Above: An abandoned Victorian at 210 Talbot Avenue in Braddock.
Here's a scenario. You stumble across an absolutely stunning, albeit faded, Victorian that is basically your dream house (like the one pictured above). There's only one problem. It's not for sale, the owner is missing in action, you've checked the Allegheny County Assessment site and the owner hasn't paid taxes on the property in years, and the house appears to be completely abandoned and waiting to be demolished. You feel extremely sad that such a great piece of architecture and history has been left to rot and eventually be destroyed, when someone like you would cherish and spend your life restoring it. It drives you nuts that there is nothing you can do to save this property, and there are dozens more that you can think of around the city that are just like it.
There are so many abandoned properties in Pittsburgh, and many are demolished every year. A lot of these buildings are significant pieces of architecture. If you've found an abandoned building that you would like to save from the wrecking ball, there are a few things you can do:
Step 1: Try to contact the owner. You can usually find the current owner's name and address on the Allegheny County Assessment website. Express your interest in the property to the owner and see if you get a response.

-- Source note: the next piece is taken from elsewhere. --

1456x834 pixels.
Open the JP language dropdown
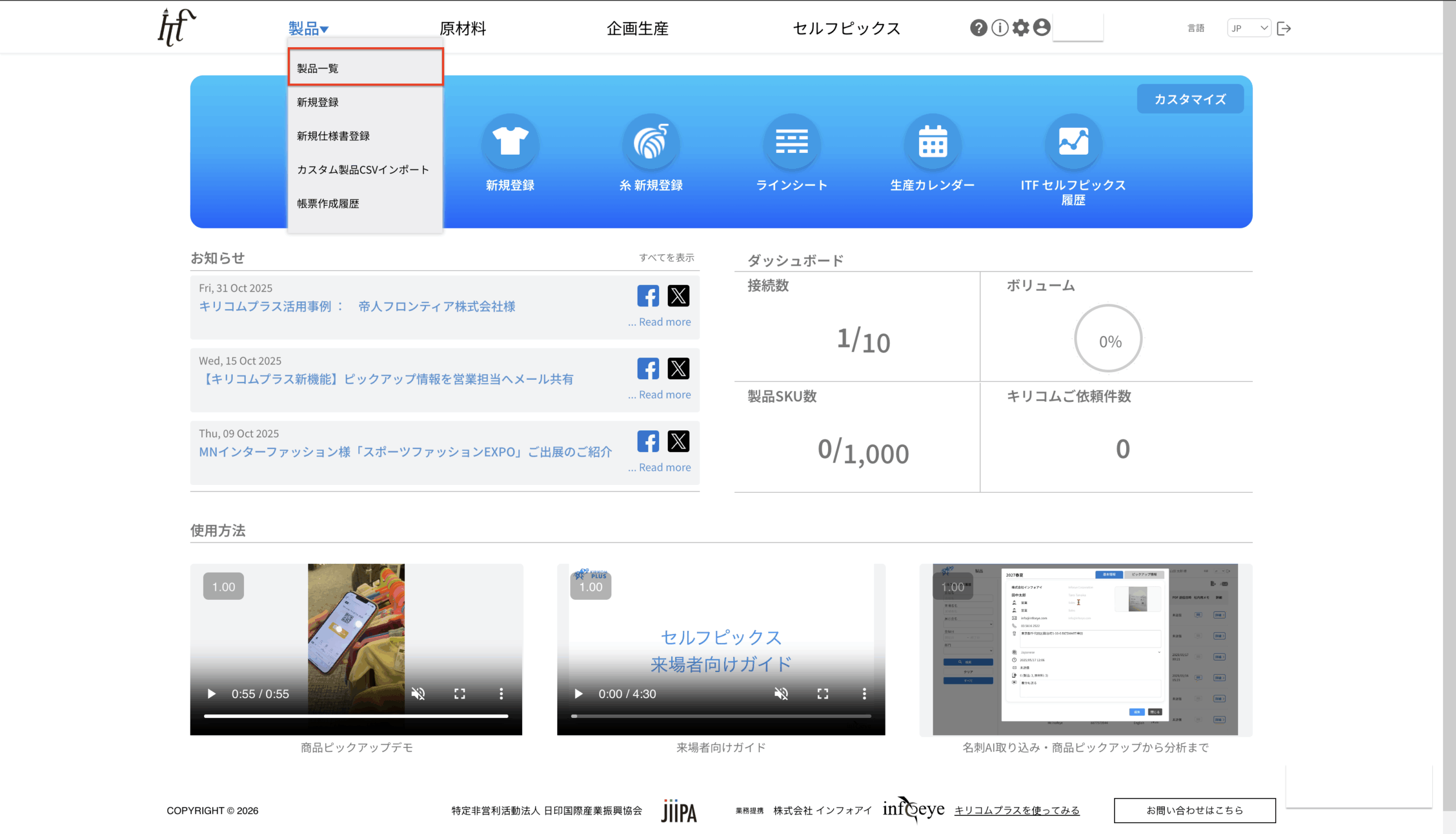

This often will not work, however, because the delinquent owner cannot be located, or the owner of the property has passed away. There also may be astronomical liens attached to the property that would discourage you from purchasing it. Remember to always hire a lawyer to do a title search on a property before you buy it.
Step 2: The Allegheny County Vacant Property Recovery Program. The Allegheny County Vacant Property Recovery Program operates in numerous municipalities, including but not limited to: Braddock / North Braddock, Rankin, East Pittsburgh, Etna, Glassport, Harrison (Natrona), Homestead / West Homestead / Munhall, McKees Rocks / Stowe, Millvale, Mount Oliver, Pitcairn, Swissvale, Tarentum, Turtle Creek, and Wilkinsburg!

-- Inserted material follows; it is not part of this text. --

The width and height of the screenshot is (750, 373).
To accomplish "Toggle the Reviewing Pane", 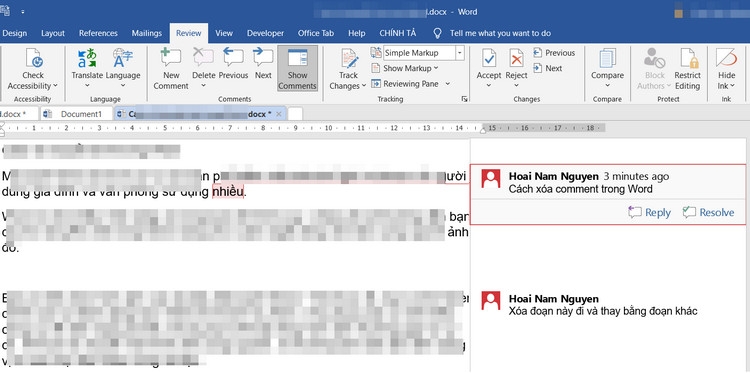I will tap(411, 84).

This means that in these communities, vacant, tax delinquent properties can be purchased and cleared of back taxes and liens. Wilkinsburg has really streamlined this process and offers a list of abandoned homes that would make good re-use opportunities, ranked in order of condition:
But what if the property you are interested is not in one of these communities? Move on to step 3..
Step 3: Contact the City or Municipality. The City of Pittsburgh and the City of McKeesport have their own programs that enable the purchase of tax delinquent, vacant properties. In McKeesport, it is called the Vacant Property Rebuke program. The City of Pittsburgh is also working on a land bank, and lists properties at:
There will be certain stipulations that you must follow as the property buyer, but back taxes and liens will be absolved.
If you are interested in a property not located in one of the mentioned municipalities, try contacting the municipality directly and expressing your interest in acquiring a vacant, tax delinquent property. They may work with you to clear back taxes and liens.
If you have experience acquiring an abandoned property, please leave a comment, share tips, and explain how you were able to do it. I would like to make this page a resource for buying abandoned properties. This is a learning experience for me, and probably most everyone who is reading this. If I got any facts or information wrong about purchasing abandoned properties, please correct me so I can get the information correct on this site. It is important to get the message out that these buildings can be saved, and that there are methods for doing so. Let's get all of the facts straight here so we can start saving our heritage.
P.S. I would be very pleased if someone with money stepped in and saved that ridiculously awesome house in Braddock.